2022年6月10日金曜日

柄でも無い事 その八十三

 

 あたしはスポーツ音痴な事この上なしってな存在(特に球技)なので、ボクシングだってやった事は勿論見る事すらない。だが、井上尚弥だけは別だ。

 ネットで良く見かけて覚えたのだが、バンタム級王座決定トーナメント戦でトップに立った時は喜んだもんだ。通称が”モンスター”で、並外れた才能らしい。

 そのトーナメントで、たった一人判定勝ちしたのがフィリッピンのドネアだ。と言う事は他の対戦相手は皆KO(或いはTKO)した訳だ。ドネアには右瞼上をパンチで切られ、骨折迄して鼻血も出させられ、十二回に縺れ込んだが判定で圧勝した。

 ドネアは五階級制覇、一時は四団体統一王者と言うフィリッピンの英雄的ボクサーである。フィリッピンに限らずボクシング好きには極めて有名な選手の様だ。物凄く強いだけでなく紳士的(試合に於いても!)である。

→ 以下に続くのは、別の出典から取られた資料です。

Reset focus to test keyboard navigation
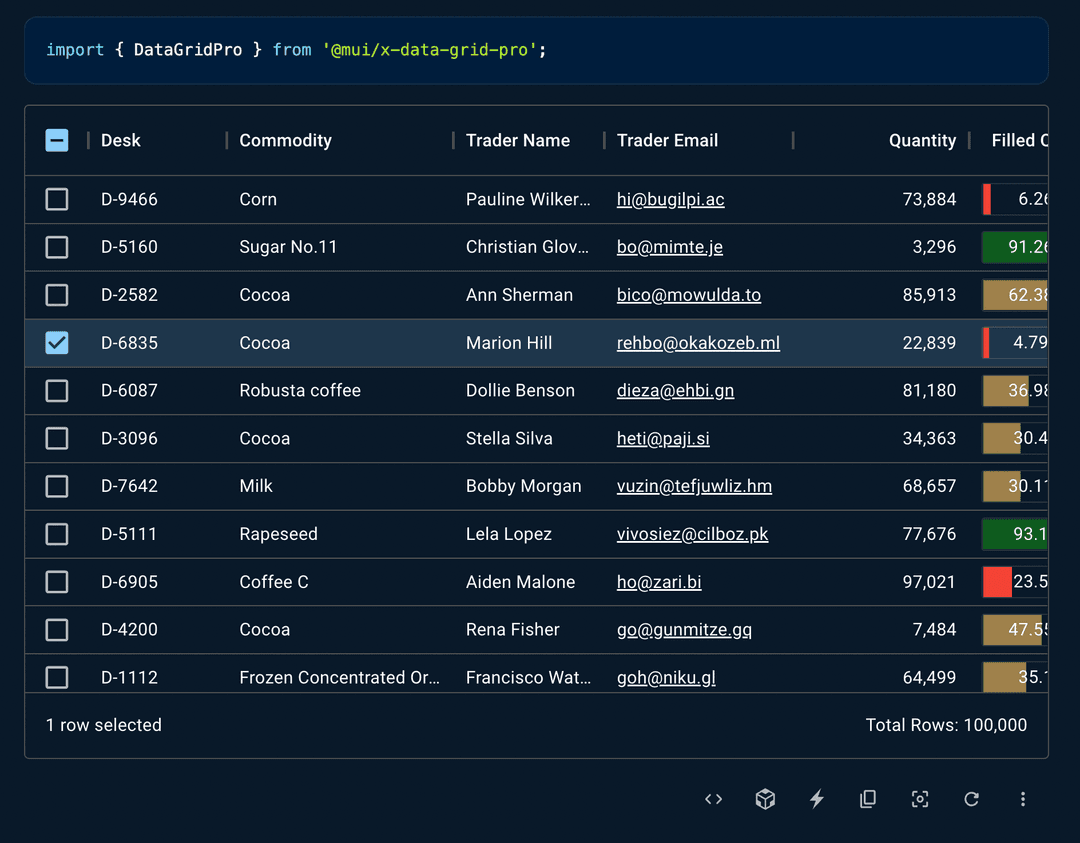Screen dimensions: 1080x843 click(920, 799)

 そのドネアが自己のバンタム級三団体王者を賭けて井上尚弥と戦ったのが今月七日、埼玉スーパーアリーナに於いてであった。TV映はない。アマゾンプライムが世界放映権を独占した。日本では楽天が権利を買ってネット配信した。TVはネットに買い負けたのだ。

 結果は二回に井上尚弥のTKO勝。勝負は一回の終了寸前の右ストレートで着いていた。プロの説明を聞いて初めて分かったのだが、井上尚弥が左フックを出すと見せ、カウンターを打とうとするドネアにカウンターを打ち込んだ、詰まりダブルカウンターだったそうだ。

 プロ達は「あれはできない」と溜息交じりに語る。理屈は分ってもそうは出来ないものらしい。そして「井上尚弥の試合は参考にならない、レベルが高過ぎる」と。

 其処等の事はあたしには分らん。分かるのは二人の試合が綺麗な事、敗れて去るドネアにドネアコールが起き、ドネアが観客に手を振り乍ら去る姿の美しくも寂しい景色のみなのです。